[Stored items]
====
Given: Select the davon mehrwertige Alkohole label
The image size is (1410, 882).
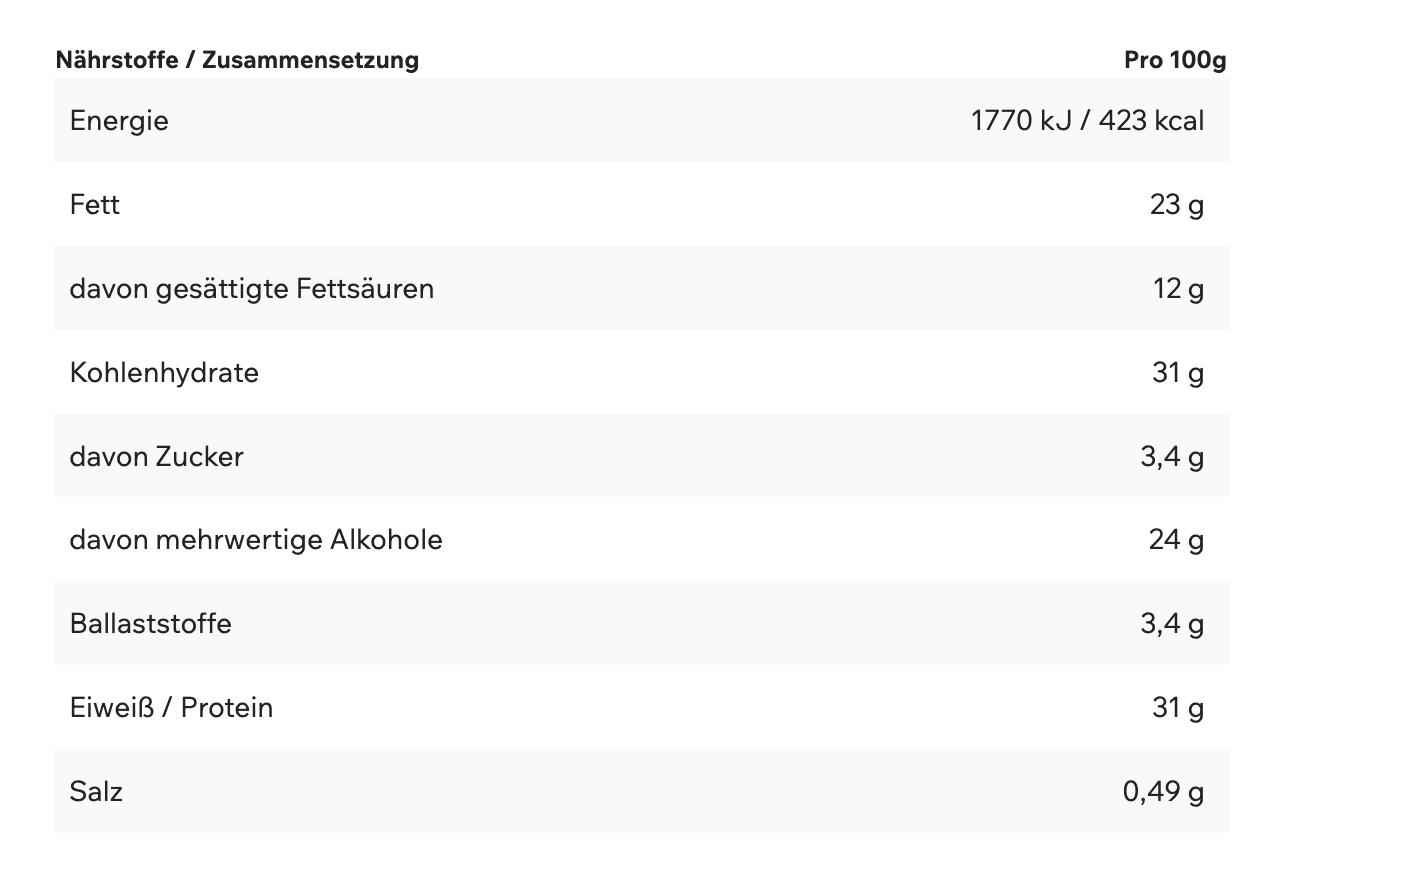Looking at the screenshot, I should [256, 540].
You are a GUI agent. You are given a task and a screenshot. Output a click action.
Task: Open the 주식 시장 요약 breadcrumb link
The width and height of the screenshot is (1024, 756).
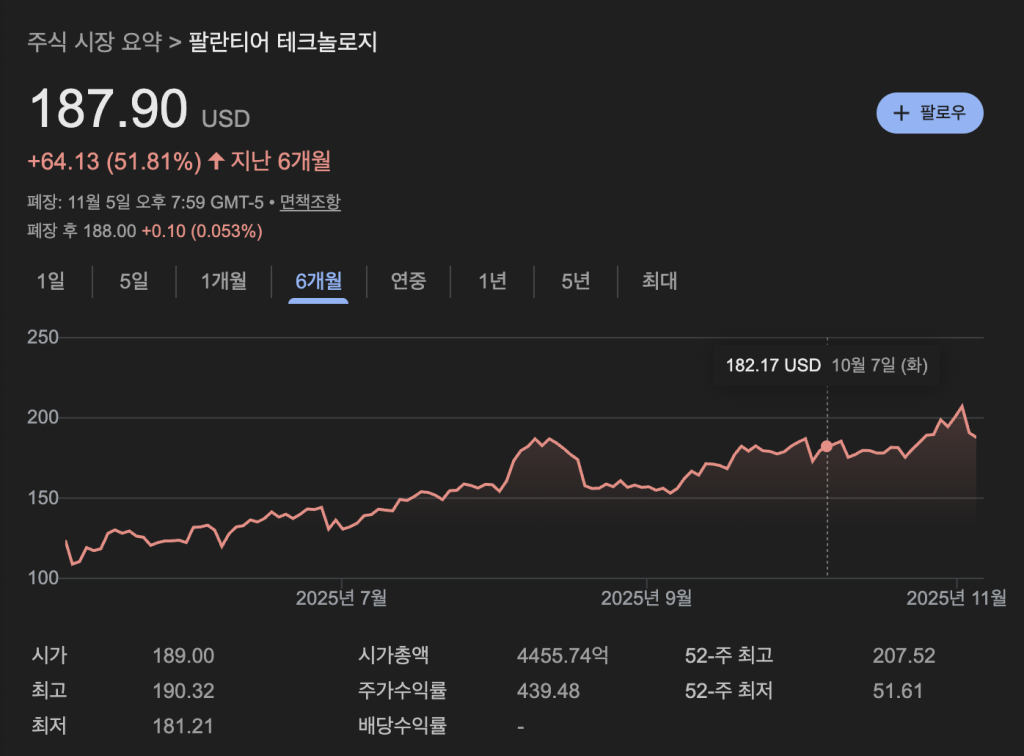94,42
====
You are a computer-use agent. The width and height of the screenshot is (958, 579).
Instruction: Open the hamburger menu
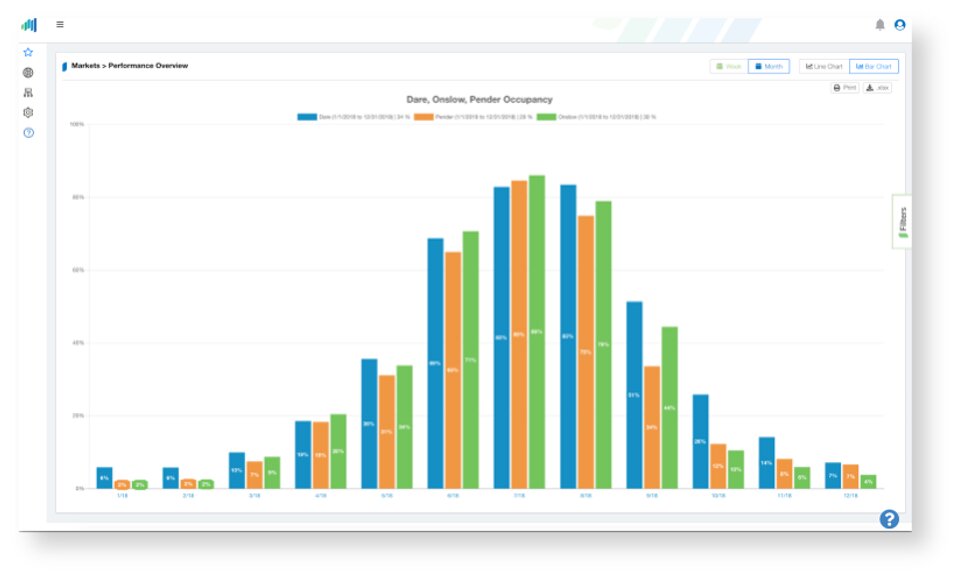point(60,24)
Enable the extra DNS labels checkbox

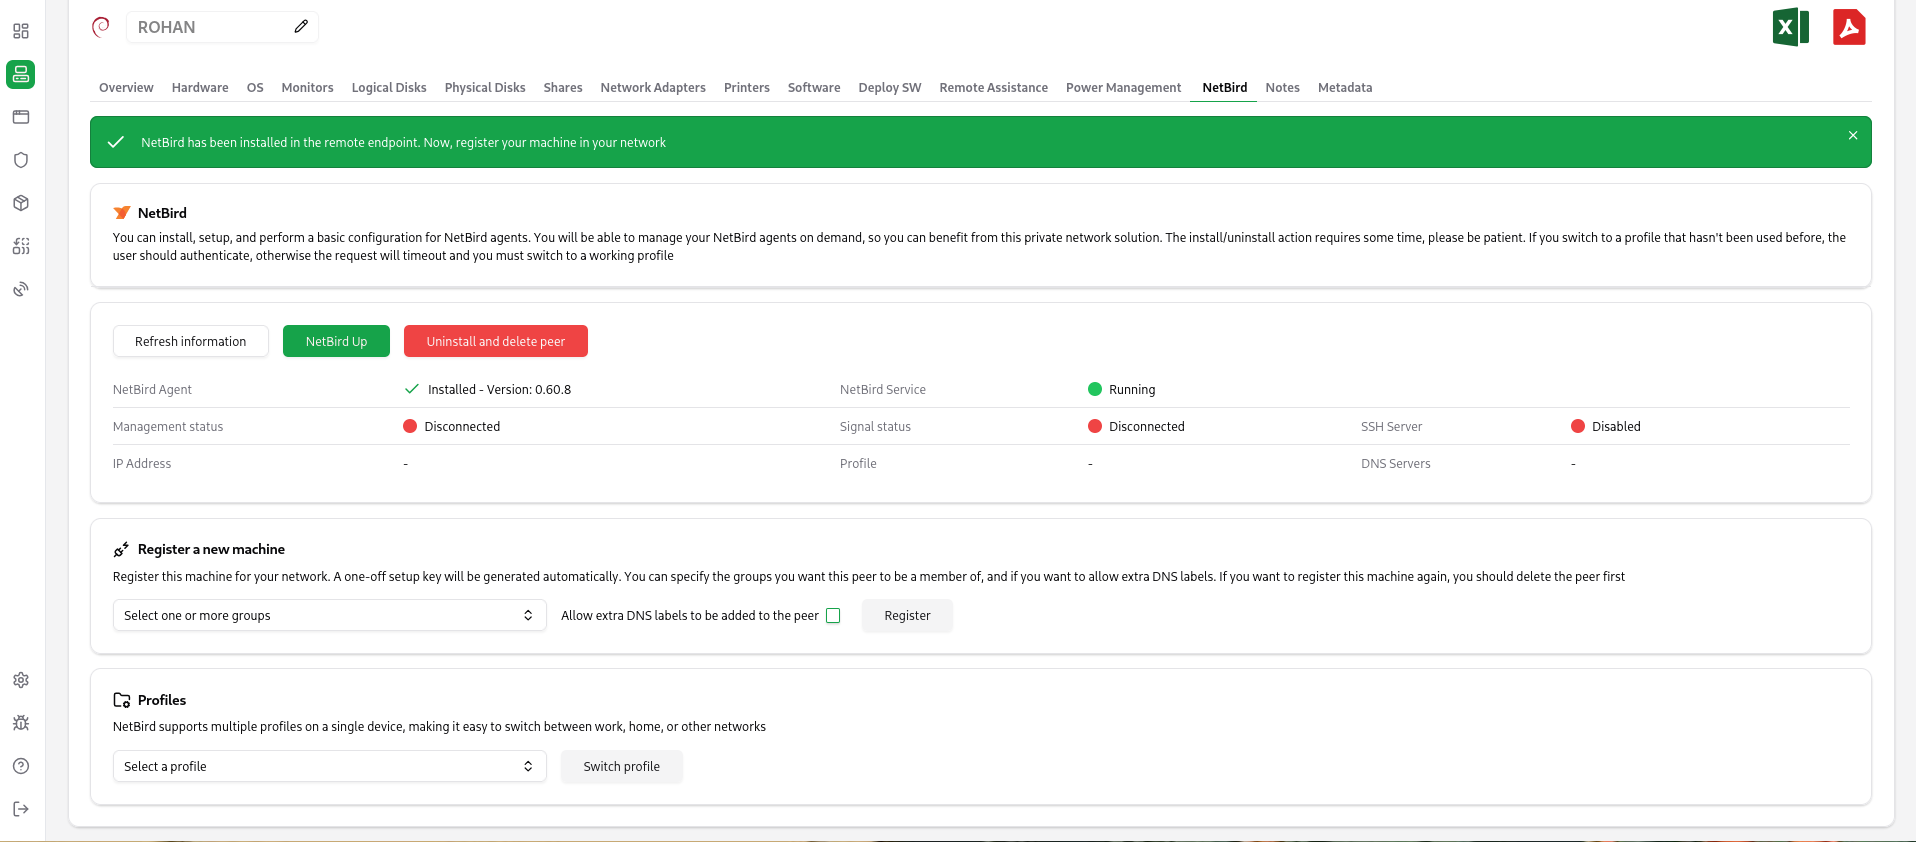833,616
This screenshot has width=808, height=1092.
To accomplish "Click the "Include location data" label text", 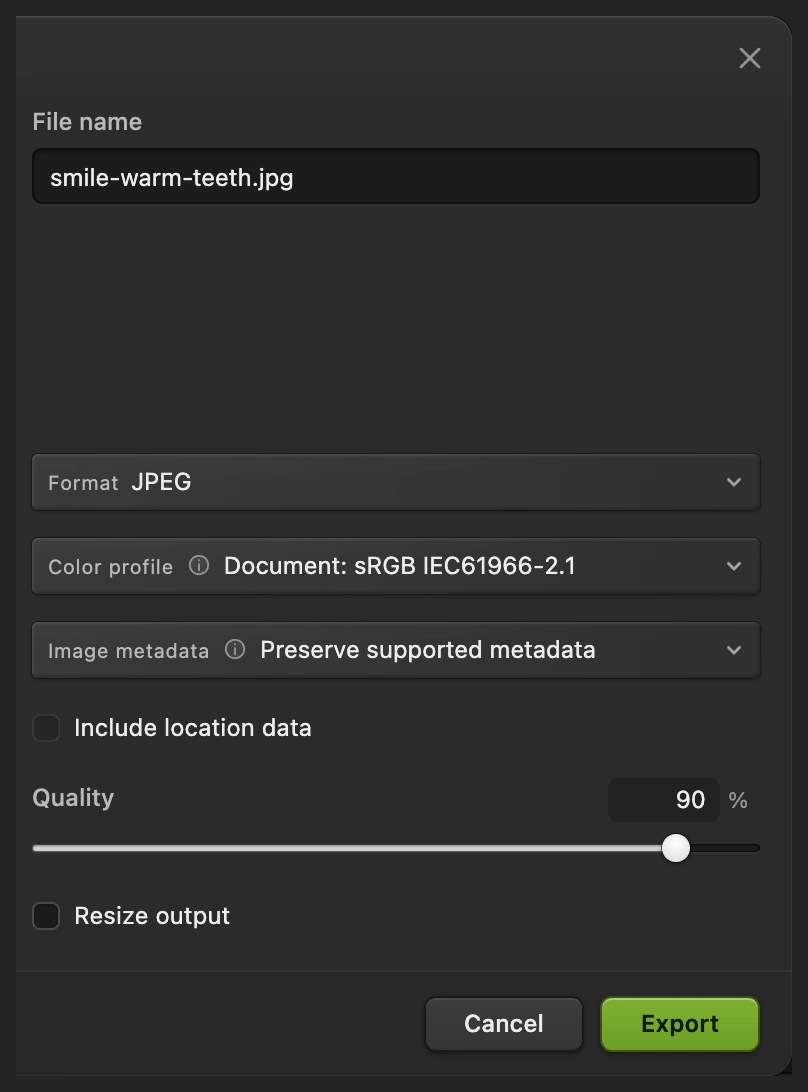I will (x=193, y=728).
====
What is expected:
Where does the word "agent" occur in the records? Return every line that holds it.

Response to the exercise:
You are a GUI agent. You are given a task and a screenshot. Output a click action.
You are a computer-use agent. The width and height of the screenshot is (958, 579).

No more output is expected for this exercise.